- PROVIDED INFORMATION:
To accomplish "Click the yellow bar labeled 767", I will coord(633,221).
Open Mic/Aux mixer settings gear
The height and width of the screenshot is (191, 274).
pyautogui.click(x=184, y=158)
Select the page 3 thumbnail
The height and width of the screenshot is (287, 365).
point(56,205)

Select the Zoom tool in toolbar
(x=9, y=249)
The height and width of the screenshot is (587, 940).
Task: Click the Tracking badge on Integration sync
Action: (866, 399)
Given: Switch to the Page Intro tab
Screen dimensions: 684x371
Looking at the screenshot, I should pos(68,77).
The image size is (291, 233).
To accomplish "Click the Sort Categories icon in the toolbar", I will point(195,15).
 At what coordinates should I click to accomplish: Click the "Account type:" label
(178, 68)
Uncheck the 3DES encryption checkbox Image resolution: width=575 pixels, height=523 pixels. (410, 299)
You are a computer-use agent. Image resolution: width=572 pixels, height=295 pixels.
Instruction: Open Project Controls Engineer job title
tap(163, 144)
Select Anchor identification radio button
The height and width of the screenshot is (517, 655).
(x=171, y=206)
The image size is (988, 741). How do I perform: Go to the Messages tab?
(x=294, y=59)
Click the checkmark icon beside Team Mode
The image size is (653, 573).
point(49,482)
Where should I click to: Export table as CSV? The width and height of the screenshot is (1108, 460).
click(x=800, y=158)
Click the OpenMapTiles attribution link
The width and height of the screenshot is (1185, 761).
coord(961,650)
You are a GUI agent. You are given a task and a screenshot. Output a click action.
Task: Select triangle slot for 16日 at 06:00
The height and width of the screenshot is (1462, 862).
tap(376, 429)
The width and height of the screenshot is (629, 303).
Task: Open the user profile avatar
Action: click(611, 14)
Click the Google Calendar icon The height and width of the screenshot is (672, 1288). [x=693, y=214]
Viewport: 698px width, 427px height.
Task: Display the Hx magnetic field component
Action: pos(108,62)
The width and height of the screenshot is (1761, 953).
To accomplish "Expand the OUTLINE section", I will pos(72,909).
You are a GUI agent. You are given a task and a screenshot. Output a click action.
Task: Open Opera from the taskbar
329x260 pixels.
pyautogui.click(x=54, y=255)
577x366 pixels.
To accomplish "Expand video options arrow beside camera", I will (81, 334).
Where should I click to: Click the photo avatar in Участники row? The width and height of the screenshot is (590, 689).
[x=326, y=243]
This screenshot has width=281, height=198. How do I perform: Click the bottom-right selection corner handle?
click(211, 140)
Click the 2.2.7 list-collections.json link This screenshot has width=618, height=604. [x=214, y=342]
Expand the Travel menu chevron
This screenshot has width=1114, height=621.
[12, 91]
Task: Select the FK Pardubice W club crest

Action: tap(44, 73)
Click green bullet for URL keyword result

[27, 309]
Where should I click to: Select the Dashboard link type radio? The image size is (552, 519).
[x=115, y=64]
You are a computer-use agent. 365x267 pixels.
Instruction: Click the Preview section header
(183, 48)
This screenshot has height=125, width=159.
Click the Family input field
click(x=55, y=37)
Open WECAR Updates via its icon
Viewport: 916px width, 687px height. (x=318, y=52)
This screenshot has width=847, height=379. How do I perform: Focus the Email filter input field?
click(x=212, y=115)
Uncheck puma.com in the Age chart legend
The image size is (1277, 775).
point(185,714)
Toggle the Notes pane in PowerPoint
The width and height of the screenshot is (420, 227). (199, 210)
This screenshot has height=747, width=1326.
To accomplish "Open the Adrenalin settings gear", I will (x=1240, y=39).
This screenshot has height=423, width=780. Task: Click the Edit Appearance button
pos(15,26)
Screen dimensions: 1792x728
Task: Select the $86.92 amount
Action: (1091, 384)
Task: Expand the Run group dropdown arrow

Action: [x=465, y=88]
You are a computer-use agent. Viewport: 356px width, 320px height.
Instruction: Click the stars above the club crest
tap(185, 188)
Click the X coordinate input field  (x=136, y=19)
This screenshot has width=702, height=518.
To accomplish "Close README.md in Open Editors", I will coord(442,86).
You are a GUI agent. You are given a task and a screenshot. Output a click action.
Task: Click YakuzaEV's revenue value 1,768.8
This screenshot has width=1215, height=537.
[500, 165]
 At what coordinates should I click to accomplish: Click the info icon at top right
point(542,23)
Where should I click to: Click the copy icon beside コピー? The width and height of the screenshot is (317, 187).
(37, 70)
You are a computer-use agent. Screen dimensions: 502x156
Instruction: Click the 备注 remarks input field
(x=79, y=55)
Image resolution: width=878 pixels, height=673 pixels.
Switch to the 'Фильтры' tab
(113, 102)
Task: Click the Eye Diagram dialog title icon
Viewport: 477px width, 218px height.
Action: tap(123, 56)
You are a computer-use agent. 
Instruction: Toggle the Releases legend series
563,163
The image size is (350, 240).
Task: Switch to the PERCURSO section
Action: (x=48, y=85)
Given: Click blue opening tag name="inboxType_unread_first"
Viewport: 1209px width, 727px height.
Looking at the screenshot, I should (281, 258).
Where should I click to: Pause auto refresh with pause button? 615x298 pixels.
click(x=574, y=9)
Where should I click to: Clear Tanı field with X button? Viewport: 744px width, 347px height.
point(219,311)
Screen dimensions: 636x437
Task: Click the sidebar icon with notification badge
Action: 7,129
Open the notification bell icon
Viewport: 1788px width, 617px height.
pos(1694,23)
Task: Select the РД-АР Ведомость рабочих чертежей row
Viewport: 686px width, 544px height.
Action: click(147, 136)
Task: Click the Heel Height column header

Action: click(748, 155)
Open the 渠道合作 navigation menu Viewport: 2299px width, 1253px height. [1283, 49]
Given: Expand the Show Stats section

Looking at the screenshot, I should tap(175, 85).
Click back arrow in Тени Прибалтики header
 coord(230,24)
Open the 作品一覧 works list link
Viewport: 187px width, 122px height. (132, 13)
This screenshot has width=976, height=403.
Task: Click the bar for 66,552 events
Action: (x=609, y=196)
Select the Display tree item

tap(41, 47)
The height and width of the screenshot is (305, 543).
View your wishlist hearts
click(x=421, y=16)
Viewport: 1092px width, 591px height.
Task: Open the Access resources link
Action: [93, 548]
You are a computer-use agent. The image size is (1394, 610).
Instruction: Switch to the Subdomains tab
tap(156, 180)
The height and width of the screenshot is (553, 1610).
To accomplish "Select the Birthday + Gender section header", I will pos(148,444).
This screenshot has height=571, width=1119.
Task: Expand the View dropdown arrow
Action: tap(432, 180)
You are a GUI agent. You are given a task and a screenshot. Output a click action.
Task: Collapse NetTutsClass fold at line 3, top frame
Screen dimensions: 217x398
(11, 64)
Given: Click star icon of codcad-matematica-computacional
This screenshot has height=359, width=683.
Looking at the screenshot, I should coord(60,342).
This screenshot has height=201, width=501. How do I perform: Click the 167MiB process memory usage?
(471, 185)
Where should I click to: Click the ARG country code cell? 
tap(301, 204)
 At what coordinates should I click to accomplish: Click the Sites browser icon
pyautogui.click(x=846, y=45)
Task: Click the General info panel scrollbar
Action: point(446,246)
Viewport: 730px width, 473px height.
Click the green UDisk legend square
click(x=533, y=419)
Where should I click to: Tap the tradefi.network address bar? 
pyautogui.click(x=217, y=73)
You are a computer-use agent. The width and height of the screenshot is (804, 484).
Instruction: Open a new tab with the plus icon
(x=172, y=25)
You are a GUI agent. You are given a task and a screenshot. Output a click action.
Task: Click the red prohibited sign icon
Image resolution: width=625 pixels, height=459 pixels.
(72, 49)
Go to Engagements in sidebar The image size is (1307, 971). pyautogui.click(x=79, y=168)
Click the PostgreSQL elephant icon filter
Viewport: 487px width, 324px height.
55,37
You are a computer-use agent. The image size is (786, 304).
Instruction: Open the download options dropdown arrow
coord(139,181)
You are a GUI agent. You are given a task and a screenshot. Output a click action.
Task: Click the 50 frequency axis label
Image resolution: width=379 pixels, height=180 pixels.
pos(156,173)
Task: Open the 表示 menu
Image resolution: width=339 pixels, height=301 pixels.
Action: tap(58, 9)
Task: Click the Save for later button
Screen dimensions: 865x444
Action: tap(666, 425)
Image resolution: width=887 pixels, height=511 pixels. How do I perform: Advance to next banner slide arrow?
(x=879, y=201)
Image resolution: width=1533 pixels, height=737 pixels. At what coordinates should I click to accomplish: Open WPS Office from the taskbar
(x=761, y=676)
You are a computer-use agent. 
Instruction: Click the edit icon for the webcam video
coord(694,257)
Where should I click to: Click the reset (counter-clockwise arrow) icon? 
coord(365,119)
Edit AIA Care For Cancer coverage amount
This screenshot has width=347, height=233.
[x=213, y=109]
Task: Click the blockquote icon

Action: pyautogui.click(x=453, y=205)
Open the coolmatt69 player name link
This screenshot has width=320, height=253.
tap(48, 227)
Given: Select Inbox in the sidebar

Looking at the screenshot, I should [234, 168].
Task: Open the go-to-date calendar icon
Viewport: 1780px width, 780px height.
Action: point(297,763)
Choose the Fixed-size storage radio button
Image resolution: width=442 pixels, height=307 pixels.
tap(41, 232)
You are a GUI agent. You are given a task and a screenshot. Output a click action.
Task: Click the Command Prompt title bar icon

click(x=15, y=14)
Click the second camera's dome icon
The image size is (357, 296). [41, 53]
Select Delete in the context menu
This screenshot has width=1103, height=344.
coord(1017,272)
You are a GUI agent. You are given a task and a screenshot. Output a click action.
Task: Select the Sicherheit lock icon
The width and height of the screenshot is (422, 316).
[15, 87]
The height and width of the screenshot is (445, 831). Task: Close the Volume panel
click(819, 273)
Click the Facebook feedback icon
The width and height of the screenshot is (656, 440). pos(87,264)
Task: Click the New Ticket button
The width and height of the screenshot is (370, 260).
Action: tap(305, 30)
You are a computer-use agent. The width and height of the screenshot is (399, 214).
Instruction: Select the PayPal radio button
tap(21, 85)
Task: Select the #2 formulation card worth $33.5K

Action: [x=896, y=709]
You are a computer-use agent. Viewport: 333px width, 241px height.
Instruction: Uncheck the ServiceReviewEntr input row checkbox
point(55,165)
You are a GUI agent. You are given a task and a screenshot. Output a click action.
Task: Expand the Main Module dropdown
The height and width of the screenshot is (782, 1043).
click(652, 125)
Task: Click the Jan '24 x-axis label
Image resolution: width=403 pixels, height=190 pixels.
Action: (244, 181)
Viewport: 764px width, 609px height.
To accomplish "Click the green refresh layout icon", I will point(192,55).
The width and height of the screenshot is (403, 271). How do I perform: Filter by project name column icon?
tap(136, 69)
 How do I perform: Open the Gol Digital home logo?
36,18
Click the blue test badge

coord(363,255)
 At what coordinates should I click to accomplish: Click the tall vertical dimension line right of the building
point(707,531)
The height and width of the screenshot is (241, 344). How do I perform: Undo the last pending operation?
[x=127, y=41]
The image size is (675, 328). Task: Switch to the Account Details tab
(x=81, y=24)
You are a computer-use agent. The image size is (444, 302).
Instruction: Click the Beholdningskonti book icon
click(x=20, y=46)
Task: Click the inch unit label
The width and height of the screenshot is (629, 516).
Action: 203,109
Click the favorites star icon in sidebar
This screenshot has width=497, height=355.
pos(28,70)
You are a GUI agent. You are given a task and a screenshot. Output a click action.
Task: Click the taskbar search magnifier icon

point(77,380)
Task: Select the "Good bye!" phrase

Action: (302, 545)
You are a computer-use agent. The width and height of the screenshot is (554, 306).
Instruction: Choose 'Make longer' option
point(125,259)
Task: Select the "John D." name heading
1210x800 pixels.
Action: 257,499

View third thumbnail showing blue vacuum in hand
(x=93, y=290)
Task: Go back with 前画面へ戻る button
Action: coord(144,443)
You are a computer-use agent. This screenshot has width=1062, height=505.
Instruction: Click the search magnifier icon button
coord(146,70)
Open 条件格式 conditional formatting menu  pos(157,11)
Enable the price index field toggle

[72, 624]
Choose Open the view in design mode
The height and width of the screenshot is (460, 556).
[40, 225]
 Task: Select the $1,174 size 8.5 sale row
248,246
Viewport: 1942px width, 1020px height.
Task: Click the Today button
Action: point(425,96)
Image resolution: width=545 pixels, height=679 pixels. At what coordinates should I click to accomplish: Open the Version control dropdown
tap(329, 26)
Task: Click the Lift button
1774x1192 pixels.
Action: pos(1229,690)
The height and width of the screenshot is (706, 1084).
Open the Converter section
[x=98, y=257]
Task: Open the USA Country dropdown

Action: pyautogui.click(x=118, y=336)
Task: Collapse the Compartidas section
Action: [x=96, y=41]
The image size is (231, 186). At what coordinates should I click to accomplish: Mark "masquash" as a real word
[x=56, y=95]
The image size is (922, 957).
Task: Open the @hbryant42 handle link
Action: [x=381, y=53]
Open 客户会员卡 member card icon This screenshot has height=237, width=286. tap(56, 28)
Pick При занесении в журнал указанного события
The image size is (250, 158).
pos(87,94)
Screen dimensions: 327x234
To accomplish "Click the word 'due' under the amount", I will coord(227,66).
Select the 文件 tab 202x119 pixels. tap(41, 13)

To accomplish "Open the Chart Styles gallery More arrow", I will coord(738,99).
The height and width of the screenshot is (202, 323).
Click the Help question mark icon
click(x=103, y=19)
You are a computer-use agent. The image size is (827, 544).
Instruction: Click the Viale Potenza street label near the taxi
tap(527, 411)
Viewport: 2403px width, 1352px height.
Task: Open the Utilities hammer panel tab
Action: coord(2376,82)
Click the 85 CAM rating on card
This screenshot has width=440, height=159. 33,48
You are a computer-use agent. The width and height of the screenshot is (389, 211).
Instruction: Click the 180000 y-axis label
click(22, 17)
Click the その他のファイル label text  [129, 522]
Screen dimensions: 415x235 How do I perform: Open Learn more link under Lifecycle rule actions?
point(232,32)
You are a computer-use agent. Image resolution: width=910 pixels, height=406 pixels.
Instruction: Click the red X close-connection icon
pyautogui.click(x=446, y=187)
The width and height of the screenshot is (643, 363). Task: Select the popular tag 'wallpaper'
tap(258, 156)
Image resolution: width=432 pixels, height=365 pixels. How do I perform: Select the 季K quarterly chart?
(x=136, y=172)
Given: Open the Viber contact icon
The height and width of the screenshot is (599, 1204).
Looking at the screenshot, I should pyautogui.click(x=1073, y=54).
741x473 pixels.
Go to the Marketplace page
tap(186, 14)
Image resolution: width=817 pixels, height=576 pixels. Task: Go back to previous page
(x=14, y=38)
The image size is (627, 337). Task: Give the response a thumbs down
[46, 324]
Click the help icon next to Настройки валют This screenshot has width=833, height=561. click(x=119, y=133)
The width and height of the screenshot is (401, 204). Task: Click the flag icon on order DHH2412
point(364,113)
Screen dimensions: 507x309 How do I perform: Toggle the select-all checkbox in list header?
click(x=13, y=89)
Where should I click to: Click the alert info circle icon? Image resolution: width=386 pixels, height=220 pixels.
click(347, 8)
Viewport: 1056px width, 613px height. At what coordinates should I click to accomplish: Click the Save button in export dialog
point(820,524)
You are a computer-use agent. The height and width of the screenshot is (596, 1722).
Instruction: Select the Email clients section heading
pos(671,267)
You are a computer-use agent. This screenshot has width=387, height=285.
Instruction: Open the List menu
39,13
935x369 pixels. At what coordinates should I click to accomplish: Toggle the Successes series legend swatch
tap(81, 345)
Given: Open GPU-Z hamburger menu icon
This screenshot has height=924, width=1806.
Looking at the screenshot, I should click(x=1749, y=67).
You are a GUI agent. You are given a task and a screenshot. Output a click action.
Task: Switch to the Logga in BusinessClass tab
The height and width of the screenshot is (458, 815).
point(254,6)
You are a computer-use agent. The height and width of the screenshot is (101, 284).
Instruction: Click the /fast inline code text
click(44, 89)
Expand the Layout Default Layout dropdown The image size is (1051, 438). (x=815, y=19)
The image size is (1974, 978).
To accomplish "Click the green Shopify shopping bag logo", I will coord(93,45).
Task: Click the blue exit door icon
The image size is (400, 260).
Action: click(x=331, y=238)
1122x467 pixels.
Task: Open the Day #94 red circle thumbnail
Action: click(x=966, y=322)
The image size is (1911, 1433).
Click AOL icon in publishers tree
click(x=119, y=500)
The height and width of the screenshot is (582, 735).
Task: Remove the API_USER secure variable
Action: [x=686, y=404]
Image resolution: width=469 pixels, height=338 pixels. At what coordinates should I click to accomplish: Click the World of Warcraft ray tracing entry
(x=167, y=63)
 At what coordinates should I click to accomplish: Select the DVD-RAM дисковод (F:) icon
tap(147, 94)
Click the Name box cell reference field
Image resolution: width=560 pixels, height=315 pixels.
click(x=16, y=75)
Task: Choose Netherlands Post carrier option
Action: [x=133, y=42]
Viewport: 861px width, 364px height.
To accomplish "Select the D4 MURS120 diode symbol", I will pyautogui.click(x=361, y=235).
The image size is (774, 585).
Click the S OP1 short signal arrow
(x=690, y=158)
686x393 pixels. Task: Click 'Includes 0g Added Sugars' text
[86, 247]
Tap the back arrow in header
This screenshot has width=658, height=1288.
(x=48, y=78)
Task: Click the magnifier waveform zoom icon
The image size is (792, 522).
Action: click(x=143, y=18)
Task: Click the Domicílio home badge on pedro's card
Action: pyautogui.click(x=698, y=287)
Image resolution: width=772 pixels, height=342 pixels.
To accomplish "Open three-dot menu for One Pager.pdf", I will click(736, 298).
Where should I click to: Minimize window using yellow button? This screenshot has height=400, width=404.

- WHAT IS EXPECTED: In the records from the line with "686x393 pixels. Task: Click" through the end of the records, change every "pixels" to "px" and leave everything else as it is.

- EXERCISE OUTPUT:
686x393 px. Task: Click 'Includes 0g Added Sugars' text
[86, 247]
Tap the back arrow in header
This screenshot has width=658, height=1288.
(x=48, y=78)
Task: Click the magnifier waveform zoom icon
The image size is (792, 522).
Action: click(x=143, y=18)
Task: Click the Domicílio home badge on pedro's card
Action: pyautogui.click(x=698, y=287)
Image resolution: width=772 px, height=342 px.
To accomplish "Open three-dot menu for One Pager.pdf", I will click(736, 298).
Where should I click to: Minimize window using yellow button? This screenshot has height=400, width=404.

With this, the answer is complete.